# [EXERCISE]
From the line that contains "Adjust the orange VOLUME slider" to the end of the entries, copy each line exactly, though the pictures stay out.

# [INPUT DATA]
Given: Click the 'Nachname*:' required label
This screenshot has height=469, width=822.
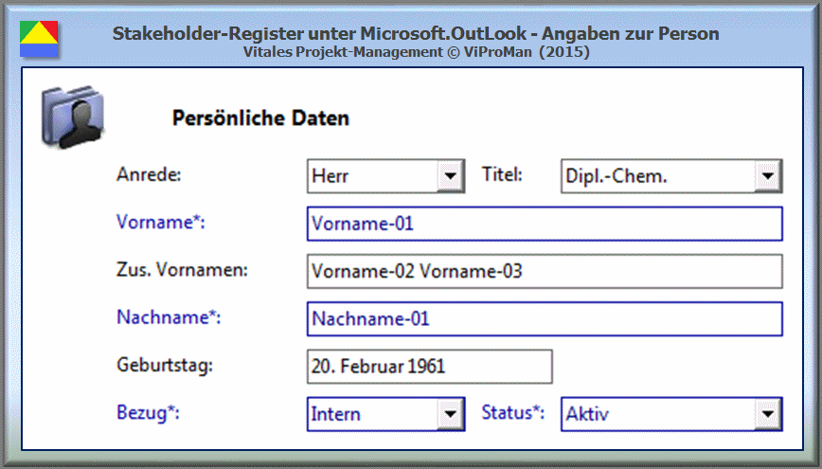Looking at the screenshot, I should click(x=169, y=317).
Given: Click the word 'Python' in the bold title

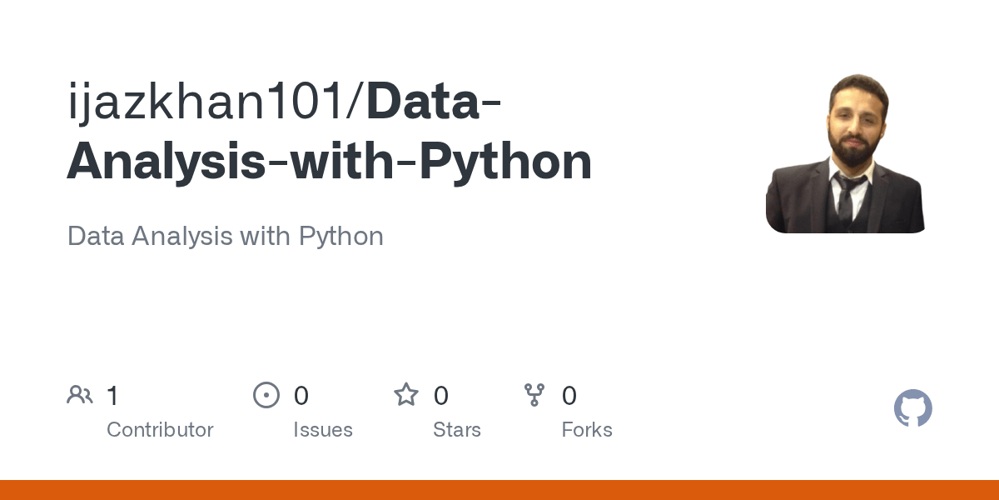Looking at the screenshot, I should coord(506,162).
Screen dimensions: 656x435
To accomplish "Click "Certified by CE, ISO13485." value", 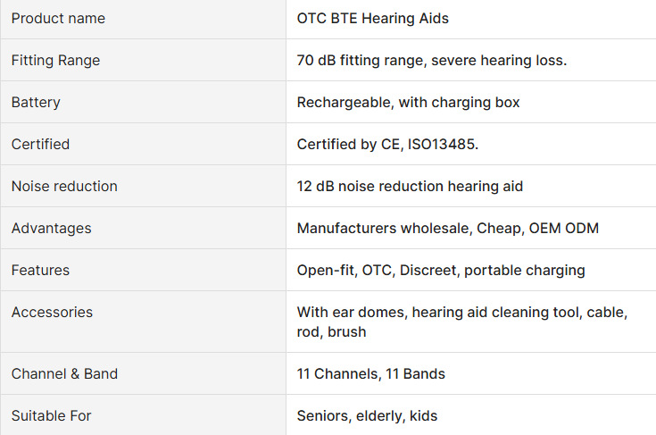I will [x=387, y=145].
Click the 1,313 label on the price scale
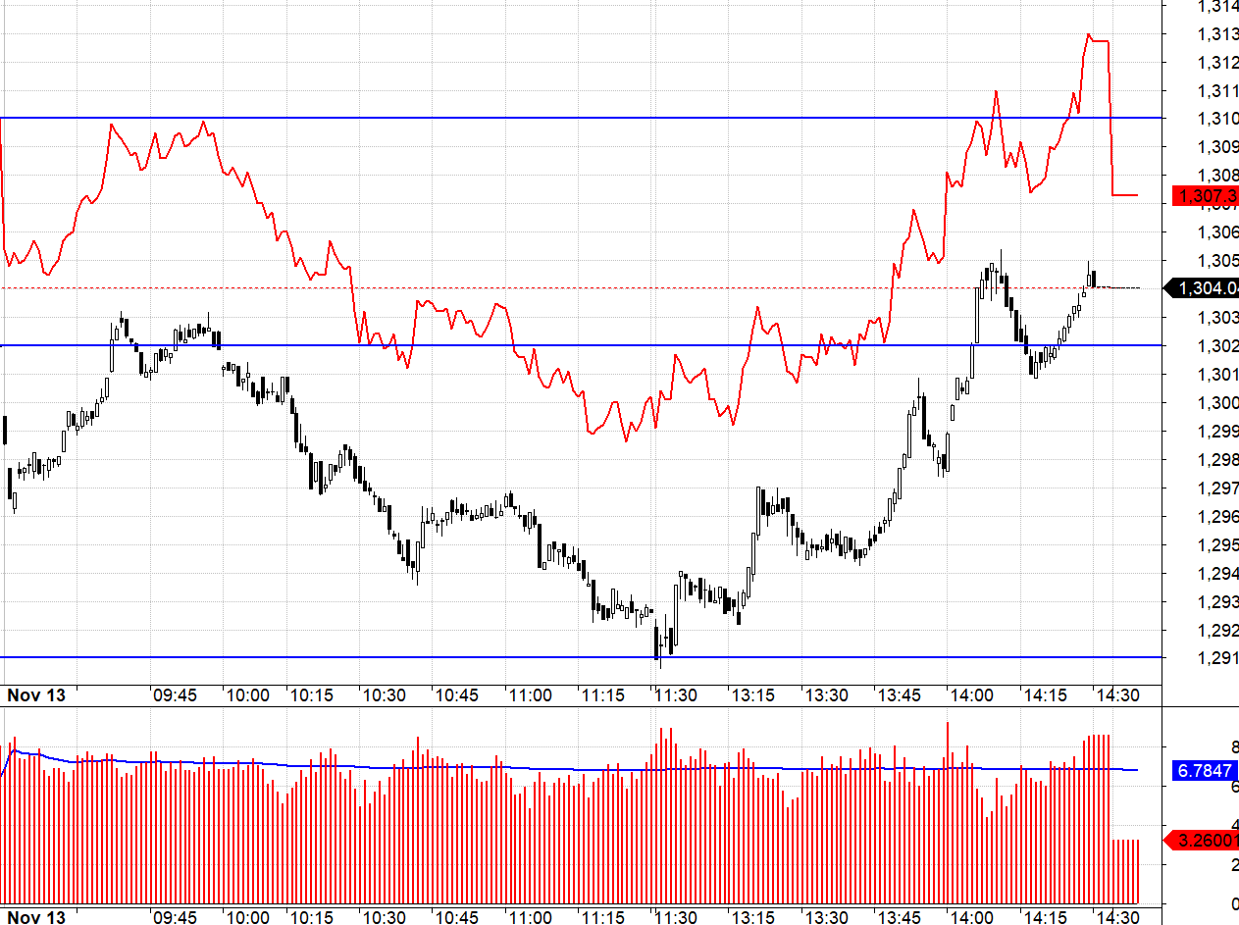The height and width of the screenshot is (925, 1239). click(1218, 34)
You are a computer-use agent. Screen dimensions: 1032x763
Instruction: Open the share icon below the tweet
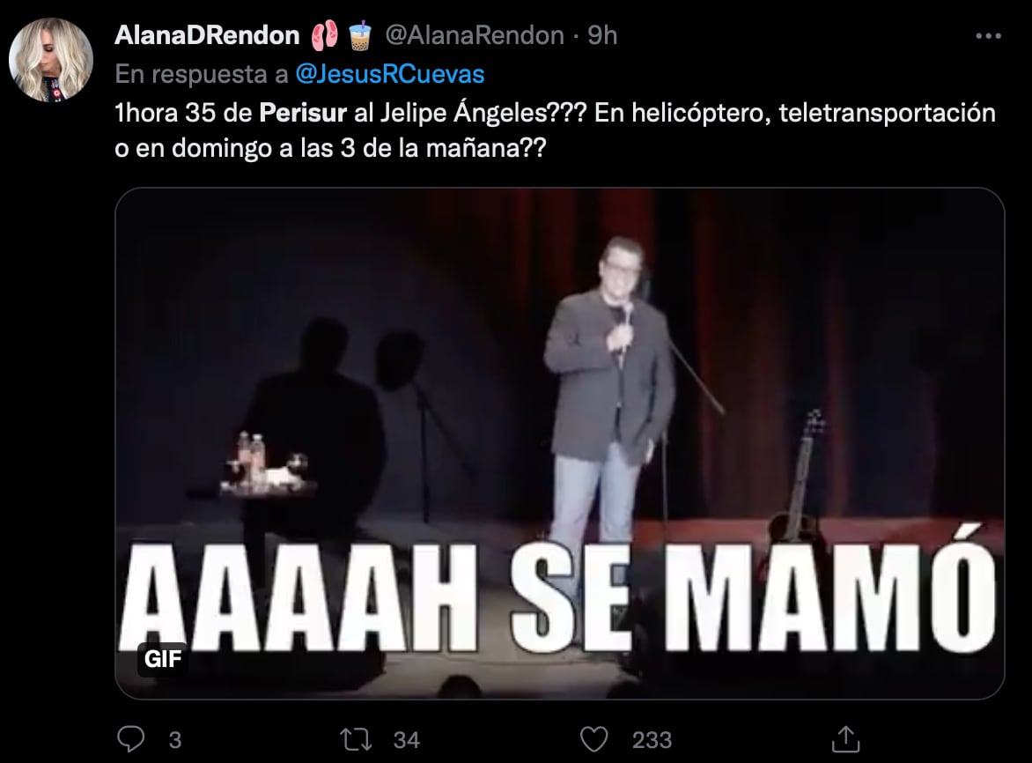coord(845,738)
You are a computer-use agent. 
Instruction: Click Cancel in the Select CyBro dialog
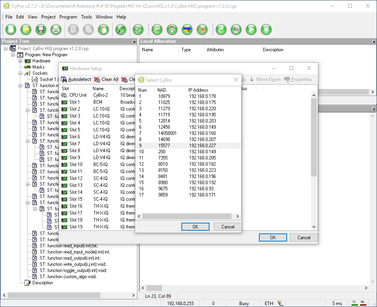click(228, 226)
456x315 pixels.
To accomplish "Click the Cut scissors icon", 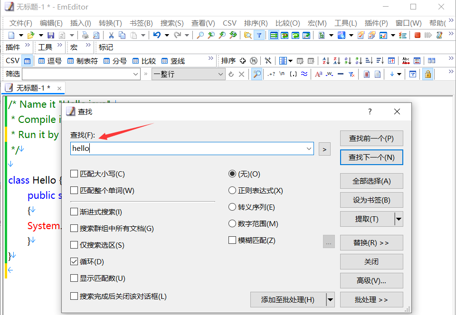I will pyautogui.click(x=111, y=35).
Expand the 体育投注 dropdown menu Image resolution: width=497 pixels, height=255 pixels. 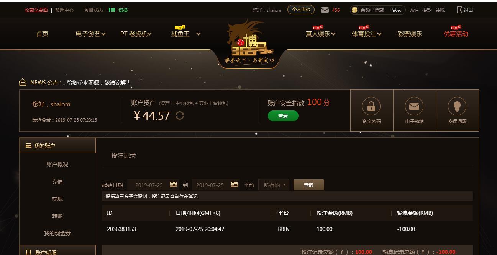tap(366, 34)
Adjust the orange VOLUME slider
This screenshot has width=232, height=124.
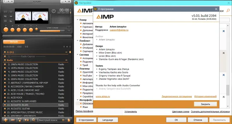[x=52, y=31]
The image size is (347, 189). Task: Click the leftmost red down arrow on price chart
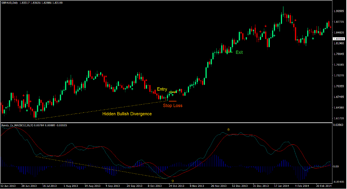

# [WRITTEN ANSWER]
Adjust the orange VOLUME slider
This screenshot has width=232, height=124.
[x=52, y=31]
The image size is (347, 189). Task: Click the leftmost red down arrow on price chart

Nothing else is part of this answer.